Muy perspicaz, Marina: pregunta si lo del temple de un militar es por lo de la obediencia a las reglas, a seguir a aquel con el que estaba unida en matrimonio.

No me incomodó el comentario.

—Otros tiempos —dije.

Hablé largamente, empezaba a dar rienda suelta a la imaginación, adornar los hechos con matices diversos; permitirme alguna mentira. Apenas tenía noción de la lectura cuando leí ese libro. Luego, mi madre ya no quiso hablar del asunto.

—Se trataba de la Delfina Correa, la santa —dije. No estaba seguro del personaje, pero el tren se había lanzado en su carrera y no podía detenerlo.

Marina no se impresionó por la estatura de la heroína, hablaba naturalmente:

—Obedecían al destino, lo azaroso que era todo aquello, quizá no eran tantas las diferencias en esas épocas.

Una vez más me sentía ridículo, no había motivo para envanecerme, me dijo. Y hasta creo que sospechaba que le estaba mintiendo.

Pero las cosas entre nosotros después de esa conversación… No sé por qué estoy usando con tanta soltura el “nosotros”. Lo cierto es que el entusiasmo de Marina creció después de ese día.

Me escribió unas horas después. Me acercaba datos del autor de la supuesta novela, un tal Abelardo Arias. No voy a olvidar ese nombre, aunque por el momento no pienso en leer su libro.

La chica de los pantalones con flecos ha entrado al negocio donde suelo comprar al bulto. En el foco de la luz, el sol del mediodía cayéndole a pleno, su figura y su ropa no desentonan con el barrio. Su aire grácil, ligero, pero un tanto vulgar en comparación con las chicas de mi barrio. Quizá la juventud sea el único bien con que cuentan estas chicas.

Como ella ha entrado al local, dudo si seguir de largo, pero enseguida reacciono. “Caramba”, me digo, “¿de dónde viene esta timidez? Jamás fui pusilánime, esto sí que es nuevo: la gente dentro de un local de ventas siempre te ha impulsado a entrar y desarrollar tu arte. Ellos quieren comprar y vos enganchás el anzuelo, siempre hay pique en tu río”.

—Vení, pibe, pasá que con vos la fiesta es completa —Pugliese levantaba el pulgar hacia arriba en signo de aprobación.

—Te presento a Roxana, o como se llame, jaja. —Le palmea el traste con una de sus manos; con la otra le junta los labios formando una trompa que vuelve algo cómico el rostro de la chica.

—Acercate, Danunzio —insiste Pugliese. —No te va a morder. ¿No ves que le estoy apretando el hocico? —y vuelve a reír.

La complicidad de machos; era la primera vez que me tuteaba, al menos por lo que yo recordaba. El trato era muy abierto, pero siempre de “usted”. La chica se había sonrojado, lo que me hizo pensar que no se trataba de una experta.

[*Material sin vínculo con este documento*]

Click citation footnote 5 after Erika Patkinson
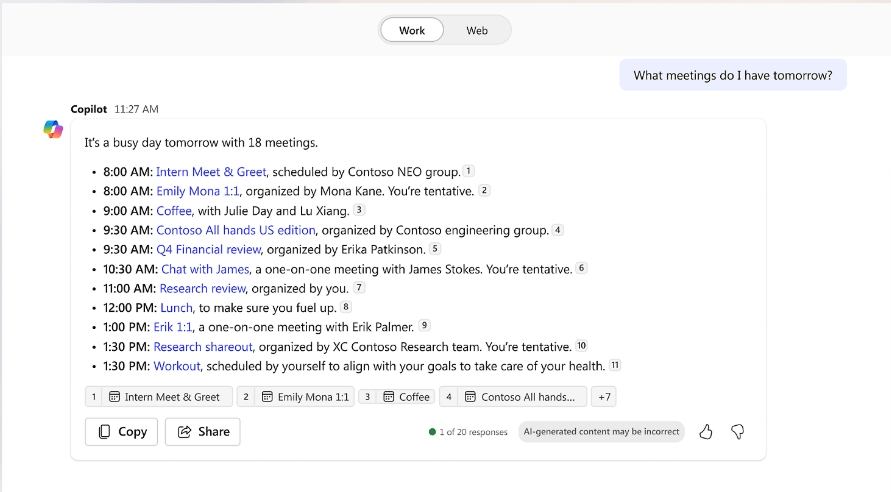 coord(435,249)
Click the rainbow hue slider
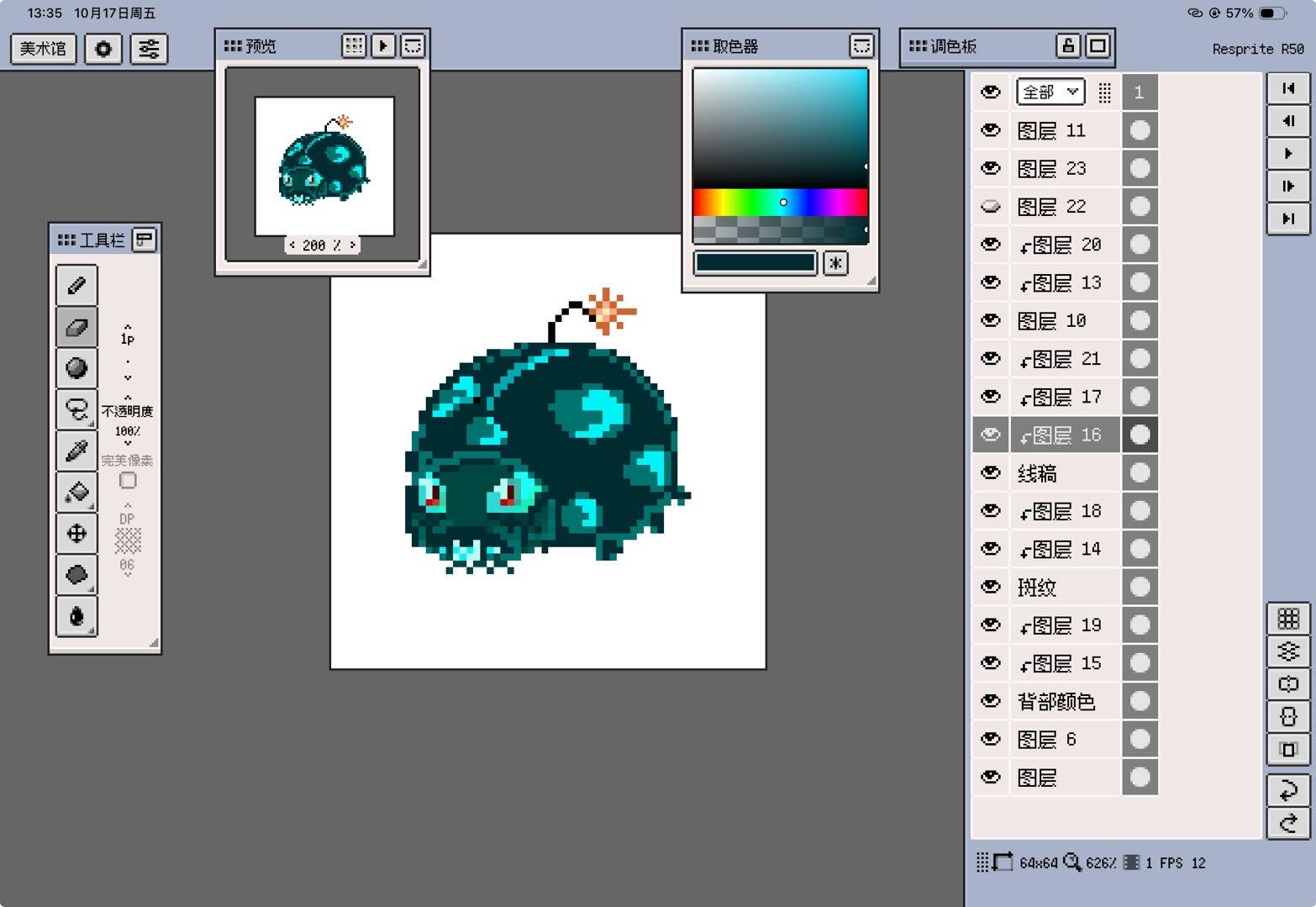 780,202
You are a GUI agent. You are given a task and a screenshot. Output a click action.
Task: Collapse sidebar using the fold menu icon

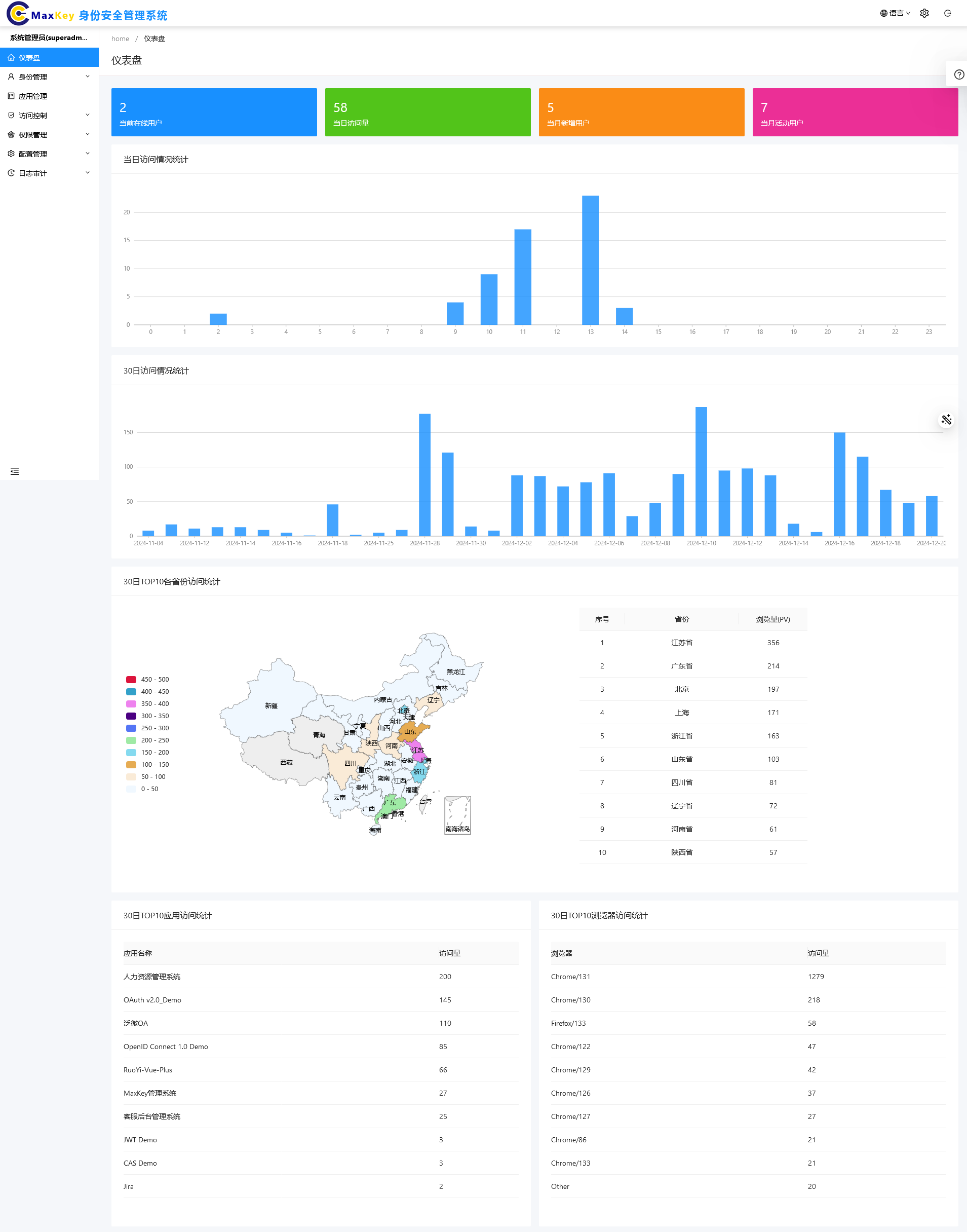15,471
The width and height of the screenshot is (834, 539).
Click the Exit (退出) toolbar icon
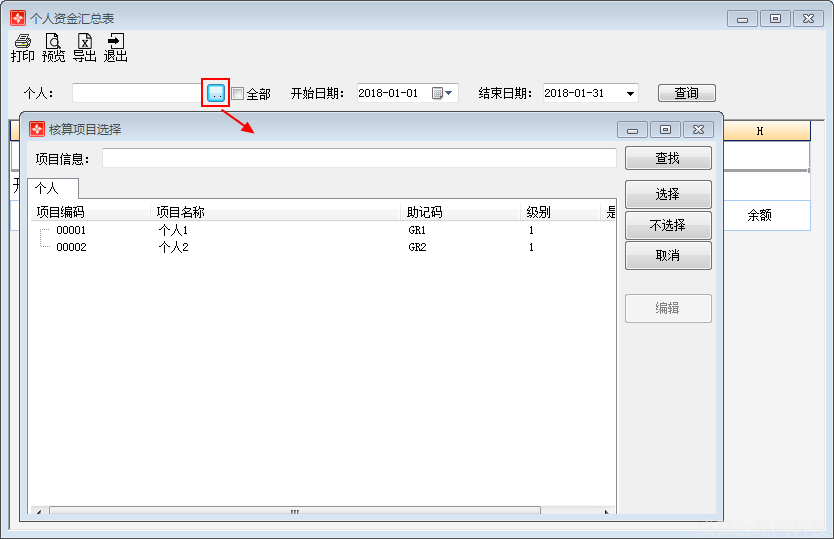[x=115, y=48]
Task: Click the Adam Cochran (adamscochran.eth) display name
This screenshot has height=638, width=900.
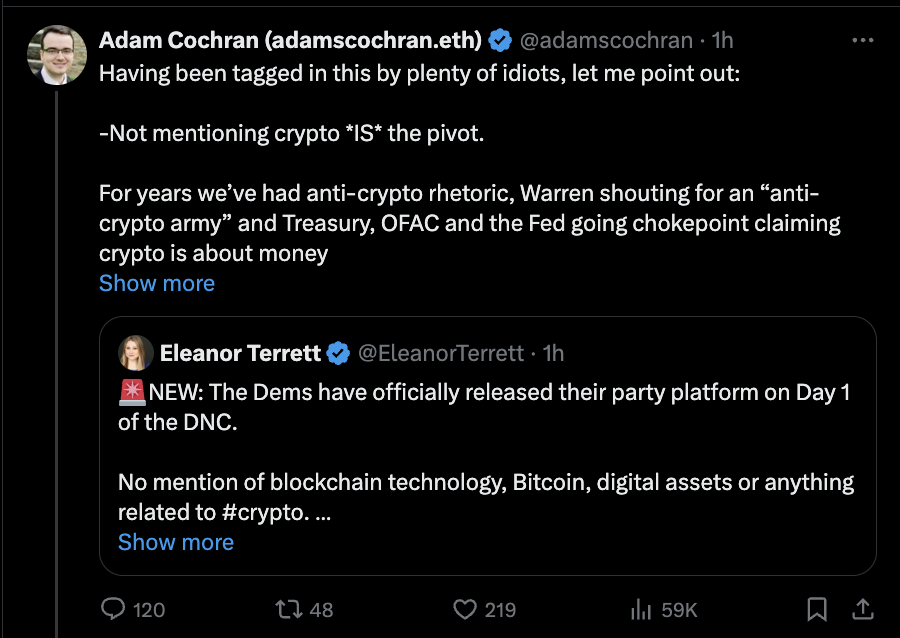Action: [x=290, y=40]
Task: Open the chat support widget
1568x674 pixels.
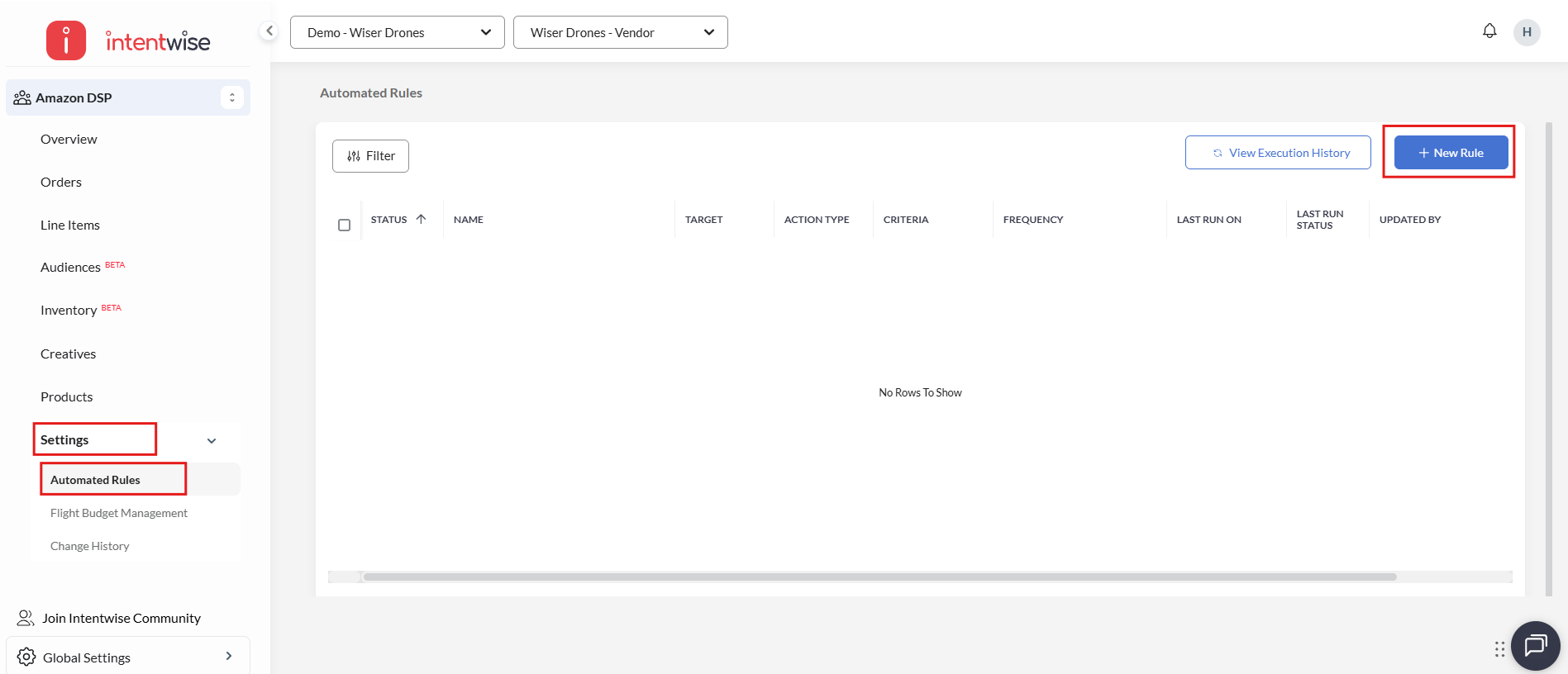Action: (x=1535, y=645)
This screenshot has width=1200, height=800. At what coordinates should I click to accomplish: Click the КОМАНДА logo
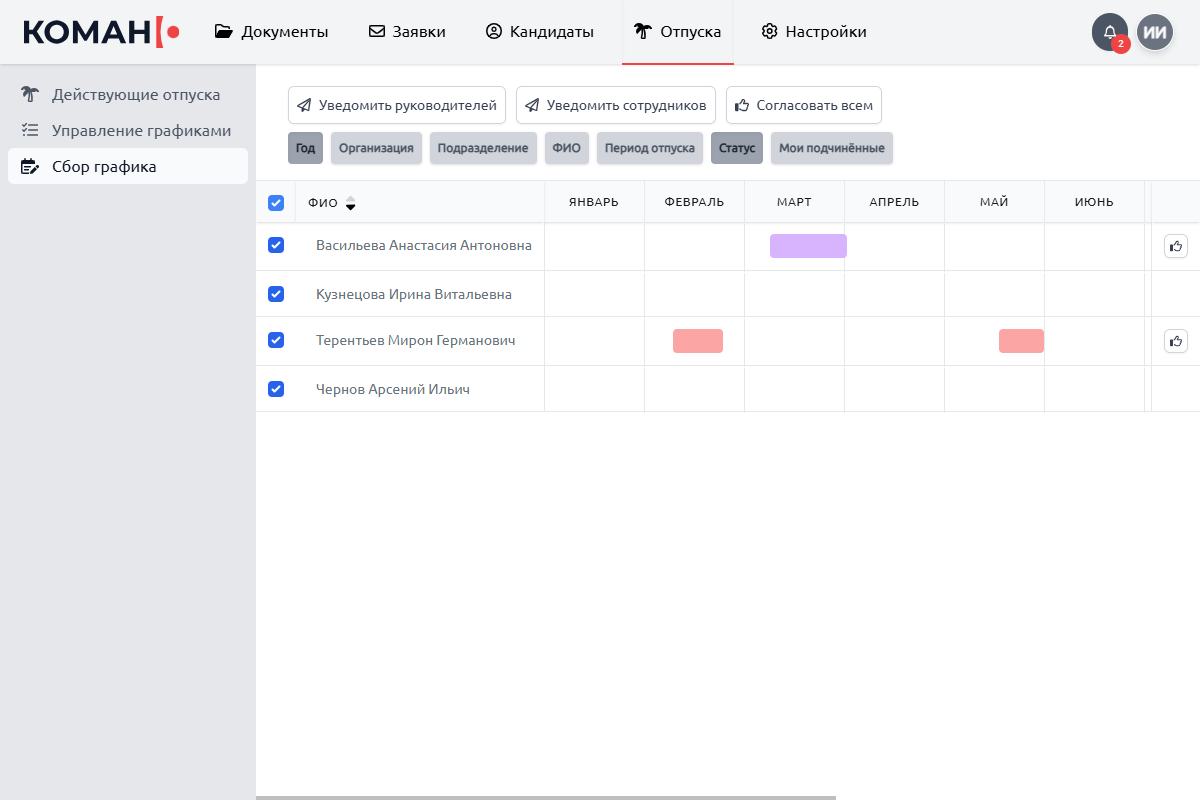click(101, 32)
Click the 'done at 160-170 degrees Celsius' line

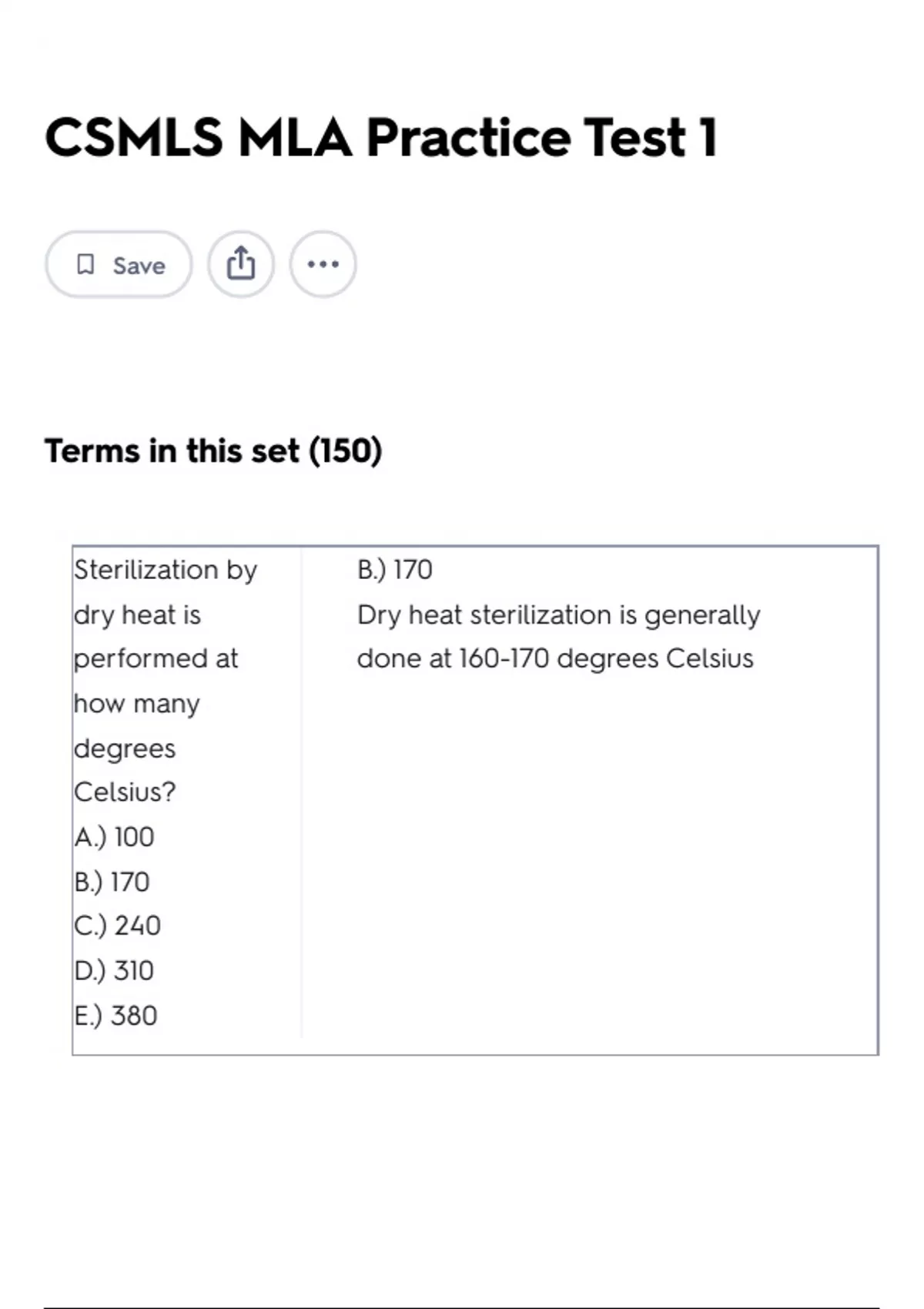[x=555, y=659]
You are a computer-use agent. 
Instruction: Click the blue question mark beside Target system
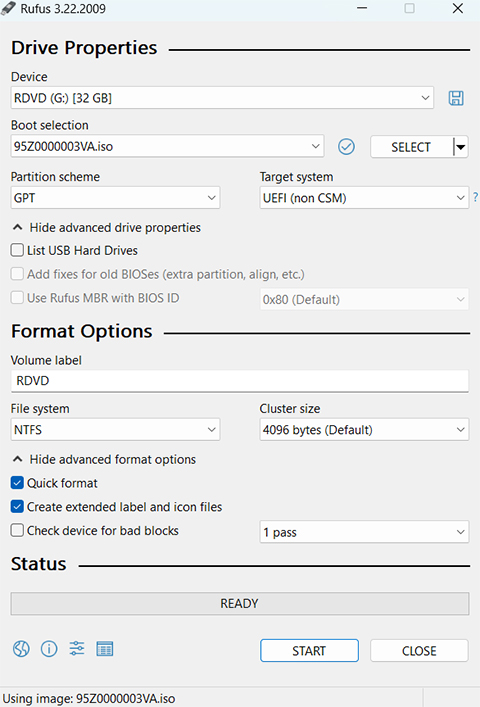coord(475,197)
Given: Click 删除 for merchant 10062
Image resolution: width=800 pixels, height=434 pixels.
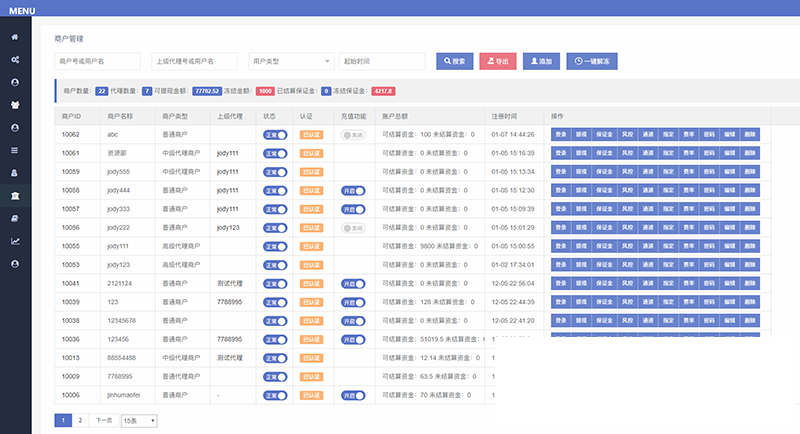Looking at the screenshot, I should [x=750, y=134].
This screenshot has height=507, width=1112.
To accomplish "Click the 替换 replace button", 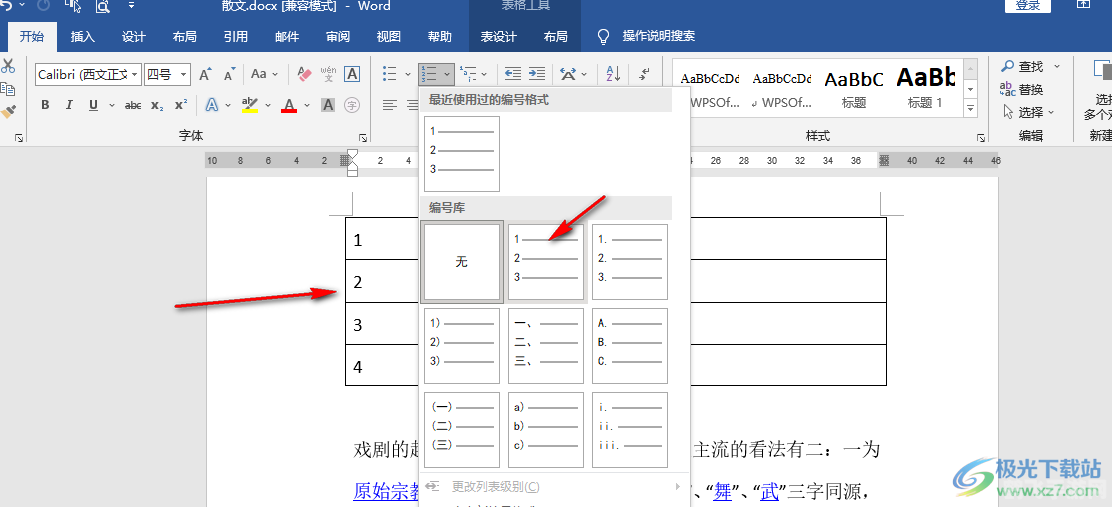I will click(x=1022, y=89).

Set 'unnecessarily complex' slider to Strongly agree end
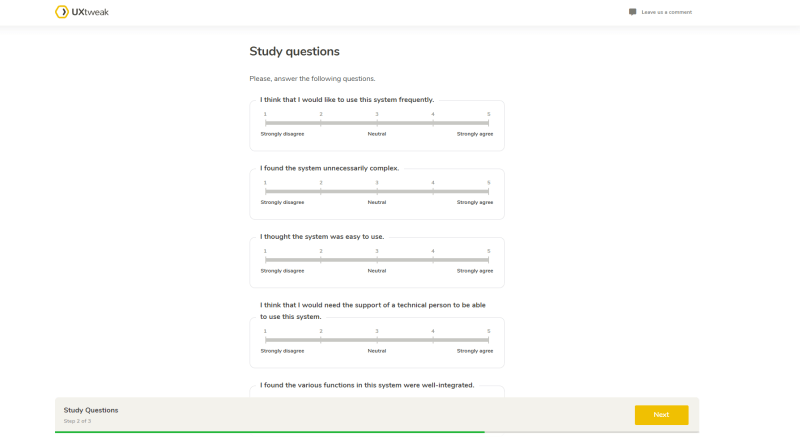[x=488, y=191]
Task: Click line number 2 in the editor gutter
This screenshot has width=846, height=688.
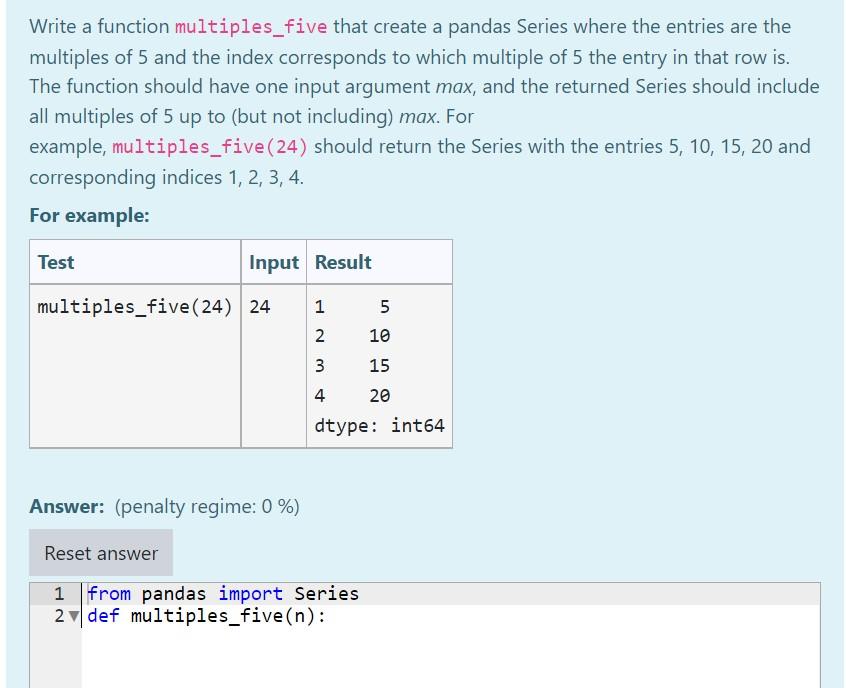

Enredado en mi propio cuerpo, argüí algún pretexto; busqué la salida tropezando con las cajas dispersas por el piso, casi me caigo en el escalón de la entrada, llegué hasta la puerta de entrada y. ya fuera del local, aún seguía escuchando la risa del viejo y el vozarrón:

—Por lo menos cerrá la puerta, pibe.

Perdí el contacto, me dije. Un fastidio, el tipo conseguía mercadería muy en precio, no digo barata porque la calidad del producto no daba para vender en el centro. Era mercadería que colocaba todo entre gente de los barrios alejados, entre las mujeres que se dedicaban a la reventa.